Camila slid a finger over the condensation on the bottle, tracing lines, speaking with a lightness that contradicted the real weight of the conversation.
“I think some limits get blurry depending on who’s beside you.”
“Are you saying there are limits worth crossing?” Andrés asked, glancing at her sidelong.
She slowly moistened her lips, a gesture he didn’t miss.
“I don’t know. What do you think?”
“I think this conversation is going in a dangerous direction,” he said with an uneasy laugh.
“And does that bother you?” Camila whispered, lowering her voice.
He didn’t answer right away, but the faint flush on his neck and the stiffness in his shoulders spoke for him. Camila, enjoying the game, leaned a little toward his side.
“You said your thoughts aren’t always clean. I wonder what you’d think if you knew what I’m thinking right now.”
Andrés cleared his throat, feeling his pulse quicken.
“Camila… I don’t think you want to keep going with this.”
“Maybe I do. Or maybe you do and you’re just not brave enough to admit it.”
The truck rolled on in silence for a few seconds, the air between them denser than ever. Finally, he murmured, almost voicelessly:
“And what are you thinking?”
Camila looked at him straight on, with an intensity that undid him.
“I’m thinking about what would happen if I leaned over right here and took all that stress off you.”
The engine seemed to grow deafening as Andrés fought the storm those words unleashed inside him.
***
He gripped the wheel tighter and kept his eyes on the road, as if the asphalt might give him an answer. None came. Only the soft rustle of Camila readjusting herself in the seat, turning toward him.
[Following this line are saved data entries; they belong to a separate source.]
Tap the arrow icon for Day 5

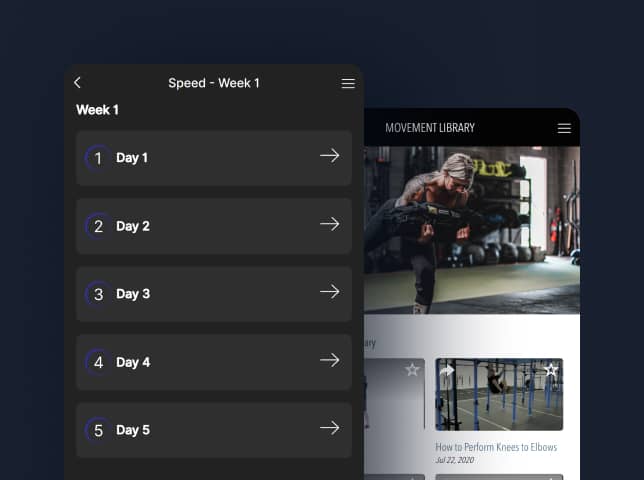tap(329, 428)
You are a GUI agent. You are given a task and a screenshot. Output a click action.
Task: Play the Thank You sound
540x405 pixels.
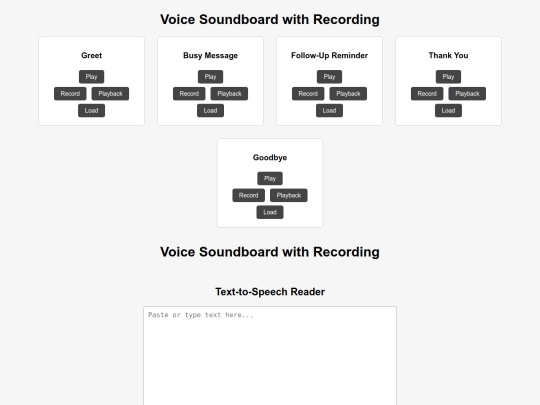(448, 77)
“You don’t have to say anything,” she murmured, so low it could barely be heard over the engine. “If you don’t want to…”
But then he felt the movement at his side: Camila putting the bottle down, resting her fingers on the edge of the seat, closing the distance.
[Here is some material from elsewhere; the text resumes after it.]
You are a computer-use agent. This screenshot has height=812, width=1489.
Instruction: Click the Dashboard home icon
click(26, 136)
“Camila…” Andrés whispered, his voice rough, trying to stop her without any real conviction.
“You keep driving,” she replied, with a daring that contrasted with the blush on her cheeks.
When her soft hands settled on his thigh, a current ran through him from head to toe. With slow, almost shy movements, Camila’s fingers sought the hem of his pants. Andrés exhaled hard, knuckles white, the road suddenly narrower in front of him.
“You’re crazy,” he murmured, not taking his eyes off the road, though his voice betrayed him.
“Maybe a little,” she answered with a nearly inaudible laugh, leaning in until her hair brushed his arm.
He lifted his hips just enough to help her. He was a weathered man, used to the furtive stories of the road, but there was something different about Camila, that shyness mixed with determination that left him defenseless. He glanced at her one last time, feeling desire win the tug-of-war against common sense.
Camila settled in better, leaning toward him with that combination of modesty and boldness. Her hands, trembling but determined, moved with clear purpose, and when she finally freed him, she paused for an instant, looking at him with a mix of fascination and vertigo. The cramped cab seemed to compress even more; the engine blended with both of their breathing.
When her lips made contact, Andrés let out a deep sigh, almost a stifled moan, as if he had been repressing this moment for years. The warmth of Camila’s mouth completely undid him. His shoulders, rigid until then, began to loosen little by little, though his left hand still clung stubbornly to the wheel, maintaining at least an appearance of control.
She let instinct take over. What started out hesitant became surer, her mouth finding its own rhythm, her tongue moving with a determination that made him lose his footing. Every reaction from him —the tremors in his legs, the broken sighs, the slight arch of his back— gave her the push to keep going.
Andrés closed his eyes for a second, letting pleasure sweep him away as the truck rolled slowly down the empty road. Camila’s hair brushed his thighs with each movement, another caress in the whirlwind consuming him. Nervous but increasingly confident, she noticed how his body responded, and that gave her the courage not to stop.
Surrendered, he finally let go of the steering wheel with his right hand. With firm but warm fingers he began to trace Camila’s back, drawing a path that made her arch under his touch. The curve of her spine felt delicate beneath his fingertips, and the way she reacted to every caress pulled small muffled sounds from her, vibrating in the closed cab.
Andrés’s hand slid down to the small of her back, where the shorts began to give way. He stroked her warm skin with slow movements, as if he wanted to memorize every curve. Camila did not break her rhythm; on the contrary, the caress seemed to ignite something more in her. Her back arched, pressing into his touch, while she kept giving herself over with a surrender that filled the space with a tension far beyond the physical.
His fingers moved with confidence, finding the warmth and wetness that confirmed the effect he was having on her. Camila let out a moan, her body arching toward the contact, her hands seeking support on Andrés’s shoulders as pleasure made her lose herself in the moment.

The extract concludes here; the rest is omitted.